Unlike energy conservation, mostly aimed at reducing energy consumption, energy efficiency is a rational (better) energy consumption.
For the population, it means a significant reduction in utility costs, for the country, it means conserving the resources, increasing productivity and competitiveness, protecting the environment by limiting the emission of greenhouse gases into the atmosphere, for energy companies, it means reducing the fuel costs and eliminating unnecessary spending.
Energy saving and energy efficient devices are, in particular, intelligent systems of heat, ventilatio and electric power supply, operating only when the person is in the room and saving energy in his absence. Wireless sensor networks can be used to monitor the efficient use of energy.
Energy-efficient technology can be used in lighting (such as plasma lamps built using sulphur) and heating (infrared heating, heat-insulating materials).
Since the 1970’s. many countries have implemented policies and programs to improve energy efficiency. Today, the industrial sector accounts for nearly 40% of annual world consumption of primary energy sources and about the same share of the world’s carbon dioxide emissions. ISO 50001 is an internationally adopted standard, which, among others, regulates energy efficiency.
In the EU total energy consumption, the share of industry is 28.8%, the share of transport is 31%, and that of services is 47%. Taking into account the fact that about 1/3 the amount of energy is wasted on the housing sector, the European Union directive on energy performance of buildings defining mandatory building energy efficiency standards was adopted in 2002. These standards are constantly revised upwards, stimulating the development of new technology.
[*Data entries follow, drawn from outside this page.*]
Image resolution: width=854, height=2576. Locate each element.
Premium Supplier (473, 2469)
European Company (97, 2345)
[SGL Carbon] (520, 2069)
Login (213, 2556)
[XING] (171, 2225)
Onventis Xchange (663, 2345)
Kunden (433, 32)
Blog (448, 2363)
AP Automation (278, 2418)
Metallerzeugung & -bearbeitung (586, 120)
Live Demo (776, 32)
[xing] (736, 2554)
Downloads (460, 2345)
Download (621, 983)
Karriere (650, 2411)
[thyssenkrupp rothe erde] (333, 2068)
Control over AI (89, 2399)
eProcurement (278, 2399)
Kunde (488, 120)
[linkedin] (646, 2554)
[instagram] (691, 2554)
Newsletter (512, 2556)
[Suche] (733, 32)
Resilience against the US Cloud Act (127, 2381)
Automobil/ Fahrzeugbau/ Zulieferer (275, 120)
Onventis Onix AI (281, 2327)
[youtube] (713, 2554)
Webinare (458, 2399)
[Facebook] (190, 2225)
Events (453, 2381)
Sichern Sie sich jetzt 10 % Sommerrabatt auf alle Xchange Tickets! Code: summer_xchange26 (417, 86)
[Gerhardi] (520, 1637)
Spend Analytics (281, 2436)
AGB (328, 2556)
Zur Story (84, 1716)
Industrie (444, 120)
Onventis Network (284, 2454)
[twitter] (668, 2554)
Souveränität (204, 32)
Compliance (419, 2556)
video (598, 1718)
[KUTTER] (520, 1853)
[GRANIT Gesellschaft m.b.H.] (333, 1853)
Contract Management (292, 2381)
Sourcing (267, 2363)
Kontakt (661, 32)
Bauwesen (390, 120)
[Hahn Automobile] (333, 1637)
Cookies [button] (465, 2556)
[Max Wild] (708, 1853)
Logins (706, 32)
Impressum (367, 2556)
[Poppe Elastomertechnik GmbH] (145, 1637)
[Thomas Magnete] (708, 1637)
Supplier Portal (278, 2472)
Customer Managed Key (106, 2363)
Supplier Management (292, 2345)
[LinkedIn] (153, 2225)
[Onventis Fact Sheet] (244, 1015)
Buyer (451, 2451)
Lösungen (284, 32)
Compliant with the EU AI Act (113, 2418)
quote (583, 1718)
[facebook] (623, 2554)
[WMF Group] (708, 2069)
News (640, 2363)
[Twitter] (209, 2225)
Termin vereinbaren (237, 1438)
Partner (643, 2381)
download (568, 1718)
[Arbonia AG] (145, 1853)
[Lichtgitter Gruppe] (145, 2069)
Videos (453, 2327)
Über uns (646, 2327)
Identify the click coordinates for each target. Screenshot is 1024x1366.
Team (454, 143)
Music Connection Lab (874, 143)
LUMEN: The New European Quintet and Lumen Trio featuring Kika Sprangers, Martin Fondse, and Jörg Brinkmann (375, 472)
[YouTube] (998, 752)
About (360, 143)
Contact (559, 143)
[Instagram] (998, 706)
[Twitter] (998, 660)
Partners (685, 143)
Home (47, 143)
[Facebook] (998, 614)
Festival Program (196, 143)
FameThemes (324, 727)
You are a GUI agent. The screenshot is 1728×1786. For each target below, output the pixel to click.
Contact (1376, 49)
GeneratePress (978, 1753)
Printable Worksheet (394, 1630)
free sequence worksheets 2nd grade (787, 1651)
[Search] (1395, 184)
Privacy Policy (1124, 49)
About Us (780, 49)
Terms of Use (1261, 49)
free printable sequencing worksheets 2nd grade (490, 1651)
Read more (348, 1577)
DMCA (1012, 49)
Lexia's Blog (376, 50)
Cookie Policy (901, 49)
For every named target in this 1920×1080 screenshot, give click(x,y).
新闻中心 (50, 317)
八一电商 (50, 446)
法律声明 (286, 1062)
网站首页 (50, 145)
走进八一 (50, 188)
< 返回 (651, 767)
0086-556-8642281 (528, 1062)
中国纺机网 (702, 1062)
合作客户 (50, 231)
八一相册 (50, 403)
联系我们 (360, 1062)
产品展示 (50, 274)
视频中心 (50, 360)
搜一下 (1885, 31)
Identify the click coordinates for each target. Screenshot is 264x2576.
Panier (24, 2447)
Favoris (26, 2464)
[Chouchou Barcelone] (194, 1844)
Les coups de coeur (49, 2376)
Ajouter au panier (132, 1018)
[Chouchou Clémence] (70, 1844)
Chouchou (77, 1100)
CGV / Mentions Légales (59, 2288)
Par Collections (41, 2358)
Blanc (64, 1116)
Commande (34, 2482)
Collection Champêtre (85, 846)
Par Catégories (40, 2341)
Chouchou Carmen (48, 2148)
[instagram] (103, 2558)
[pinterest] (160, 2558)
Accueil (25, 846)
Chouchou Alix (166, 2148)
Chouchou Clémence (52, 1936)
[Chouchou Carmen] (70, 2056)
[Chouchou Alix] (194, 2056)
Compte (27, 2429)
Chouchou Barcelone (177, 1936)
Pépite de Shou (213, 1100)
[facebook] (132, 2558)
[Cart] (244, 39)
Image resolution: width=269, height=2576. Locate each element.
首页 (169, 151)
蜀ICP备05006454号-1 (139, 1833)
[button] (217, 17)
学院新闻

The fastest growing segment is lighting with 22% of all projects associated with the replacement of the old lighting equipment to the energy efficient and taking lighting management measures. There is also new technology use in boiler industry, improving boiler operational efficiency and introducing insulation materials and photovoltaic systems, affecting the level of effective energy consumption.
In developed countries about half of all the energy is consumed to build and operate, when in developing countries it is about one-third. This is due to the large number of household appliances in the developed countries.
Alternative sources of energy in household may include heat pumps, solar collectors and wind generators.